In Fig. 2, the measured attenuation spectra are shown in panels A to D. Panel A shows the measurements for the conventional SMF. The shifting peaks in the spectral region between 400 and 450 nm results from bending induced shifting of the cutoff wavelength of the higher-order mode. It is, furthermore, observed, how the single-mode operating bandwidth decreases from the long wavelength side. At the smallest tested bend radius of 10 mm, the bandwidth extends from approximately 430 nm to 700 nm.

Panel B shows the corresponding measurements for the LMA-5 PCF and in this case no influence of the bending is observed. The LMA-5 PCF is, therefore, more robust than it needs to be for RGB applications and this unutilized potential could, therefore, preferably be used for realizing a larger MFD in the case where improved power handling is an issue.

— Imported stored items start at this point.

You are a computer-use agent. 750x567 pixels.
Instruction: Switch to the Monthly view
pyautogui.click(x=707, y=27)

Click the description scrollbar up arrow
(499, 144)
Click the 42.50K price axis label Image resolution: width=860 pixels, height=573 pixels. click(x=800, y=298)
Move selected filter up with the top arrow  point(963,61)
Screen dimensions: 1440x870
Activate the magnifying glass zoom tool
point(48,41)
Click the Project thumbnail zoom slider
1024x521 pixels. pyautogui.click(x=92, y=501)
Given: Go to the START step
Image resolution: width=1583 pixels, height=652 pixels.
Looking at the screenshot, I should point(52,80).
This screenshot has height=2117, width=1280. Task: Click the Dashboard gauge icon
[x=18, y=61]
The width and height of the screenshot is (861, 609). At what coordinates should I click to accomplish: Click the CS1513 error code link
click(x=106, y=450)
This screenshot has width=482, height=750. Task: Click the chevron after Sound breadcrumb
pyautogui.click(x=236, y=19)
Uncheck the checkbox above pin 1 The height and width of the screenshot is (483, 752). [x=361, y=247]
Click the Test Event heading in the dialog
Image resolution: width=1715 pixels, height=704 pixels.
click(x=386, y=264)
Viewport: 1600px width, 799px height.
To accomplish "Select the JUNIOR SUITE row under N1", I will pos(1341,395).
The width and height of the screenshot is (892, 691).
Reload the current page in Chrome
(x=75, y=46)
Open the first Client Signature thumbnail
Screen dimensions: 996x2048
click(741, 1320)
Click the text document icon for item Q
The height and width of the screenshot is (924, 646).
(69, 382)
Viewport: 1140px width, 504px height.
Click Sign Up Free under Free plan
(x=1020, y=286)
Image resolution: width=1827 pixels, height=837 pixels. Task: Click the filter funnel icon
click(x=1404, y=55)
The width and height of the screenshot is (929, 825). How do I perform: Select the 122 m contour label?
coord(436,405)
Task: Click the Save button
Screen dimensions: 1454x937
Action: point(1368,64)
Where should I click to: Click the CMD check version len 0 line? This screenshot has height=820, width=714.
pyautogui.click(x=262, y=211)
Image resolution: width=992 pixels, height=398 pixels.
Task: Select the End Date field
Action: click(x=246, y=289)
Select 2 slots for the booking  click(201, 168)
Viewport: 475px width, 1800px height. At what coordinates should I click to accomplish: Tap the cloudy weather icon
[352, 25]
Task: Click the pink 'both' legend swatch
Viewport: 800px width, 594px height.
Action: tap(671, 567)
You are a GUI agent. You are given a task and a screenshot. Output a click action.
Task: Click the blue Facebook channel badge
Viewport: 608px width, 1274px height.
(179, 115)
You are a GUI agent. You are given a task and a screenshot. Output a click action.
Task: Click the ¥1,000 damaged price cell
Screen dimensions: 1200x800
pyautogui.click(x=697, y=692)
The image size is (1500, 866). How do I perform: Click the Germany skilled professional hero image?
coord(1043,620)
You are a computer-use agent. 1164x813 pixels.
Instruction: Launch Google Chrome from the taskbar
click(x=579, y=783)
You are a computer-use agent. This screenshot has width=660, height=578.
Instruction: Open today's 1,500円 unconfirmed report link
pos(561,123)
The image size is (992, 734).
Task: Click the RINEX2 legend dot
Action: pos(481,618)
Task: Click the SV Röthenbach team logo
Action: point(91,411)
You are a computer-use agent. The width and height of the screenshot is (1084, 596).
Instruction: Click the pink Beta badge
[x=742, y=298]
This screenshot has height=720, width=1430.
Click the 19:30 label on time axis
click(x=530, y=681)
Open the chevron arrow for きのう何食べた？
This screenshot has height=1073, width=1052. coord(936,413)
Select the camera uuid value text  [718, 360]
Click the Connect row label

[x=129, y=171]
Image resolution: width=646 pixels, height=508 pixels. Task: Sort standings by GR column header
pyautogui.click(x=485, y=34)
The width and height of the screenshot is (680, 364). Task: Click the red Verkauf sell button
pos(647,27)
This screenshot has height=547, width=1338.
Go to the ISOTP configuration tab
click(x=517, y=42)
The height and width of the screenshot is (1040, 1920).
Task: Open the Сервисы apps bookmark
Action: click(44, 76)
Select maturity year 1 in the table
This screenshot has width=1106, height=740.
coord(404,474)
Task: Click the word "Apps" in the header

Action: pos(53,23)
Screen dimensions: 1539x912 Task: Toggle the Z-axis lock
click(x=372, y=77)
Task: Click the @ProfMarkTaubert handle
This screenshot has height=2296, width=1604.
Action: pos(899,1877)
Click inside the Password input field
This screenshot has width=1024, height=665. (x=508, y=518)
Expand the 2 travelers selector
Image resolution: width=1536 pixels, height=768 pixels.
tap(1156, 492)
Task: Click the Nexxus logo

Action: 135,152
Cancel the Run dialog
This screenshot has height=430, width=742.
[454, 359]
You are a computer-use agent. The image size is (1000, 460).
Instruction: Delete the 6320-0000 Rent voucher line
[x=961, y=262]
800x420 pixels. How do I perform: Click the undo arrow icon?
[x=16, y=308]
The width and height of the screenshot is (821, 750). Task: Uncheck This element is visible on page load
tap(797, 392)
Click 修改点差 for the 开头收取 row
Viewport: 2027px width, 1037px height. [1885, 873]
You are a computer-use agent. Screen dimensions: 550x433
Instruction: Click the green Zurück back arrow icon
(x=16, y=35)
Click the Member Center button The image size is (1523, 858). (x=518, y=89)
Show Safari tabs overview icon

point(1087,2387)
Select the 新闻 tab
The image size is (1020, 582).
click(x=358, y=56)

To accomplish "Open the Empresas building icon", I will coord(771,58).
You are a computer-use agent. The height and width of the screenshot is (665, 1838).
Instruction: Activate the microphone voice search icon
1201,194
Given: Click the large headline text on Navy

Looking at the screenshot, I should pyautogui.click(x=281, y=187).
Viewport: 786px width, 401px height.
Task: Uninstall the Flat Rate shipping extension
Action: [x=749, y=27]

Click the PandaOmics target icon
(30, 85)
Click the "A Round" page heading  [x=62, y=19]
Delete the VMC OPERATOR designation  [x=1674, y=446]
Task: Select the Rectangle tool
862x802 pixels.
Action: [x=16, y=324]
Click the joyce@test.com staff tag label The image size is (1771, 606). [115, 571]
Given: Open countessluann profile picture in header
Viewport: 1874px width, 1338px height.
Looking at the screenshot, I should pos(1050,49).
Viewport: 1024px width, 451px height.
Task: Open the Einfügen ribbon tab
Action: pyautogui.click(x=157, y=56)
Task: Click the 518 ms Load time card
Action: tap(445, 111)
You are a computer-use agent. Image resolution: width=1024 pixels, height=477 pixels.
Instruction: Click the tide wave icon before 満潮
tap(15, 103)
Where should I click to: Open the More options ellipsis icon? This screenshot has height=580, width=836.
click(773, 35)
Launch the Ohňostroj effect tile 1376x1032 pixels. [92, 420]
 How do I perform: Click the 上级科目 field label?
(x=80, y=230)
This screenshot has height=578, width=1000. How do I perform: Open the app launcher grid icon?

When increasing the structural scale by switching to the LMA-8 PCF, the sensitivity towards bending in increased as shown in Panel C. For the smallest applied bending radius of 10 mm, light is completely lost at wavelengths just below 500 nm. However, increasing the bend radius to 20 mm again results in the entire bandwidth being available with only a small indication of attenuation levels around 1 dB at 400 nm.

 figure: Fig. 2.

Fig. 2. Attenuation spectra from 400 nm–1000 nm for single-turn bends with diameters as specified in the legend. Panels A, B, C, and D represent the conventional SMF, LMA-5, LMA-8, and LMA-11, respectively.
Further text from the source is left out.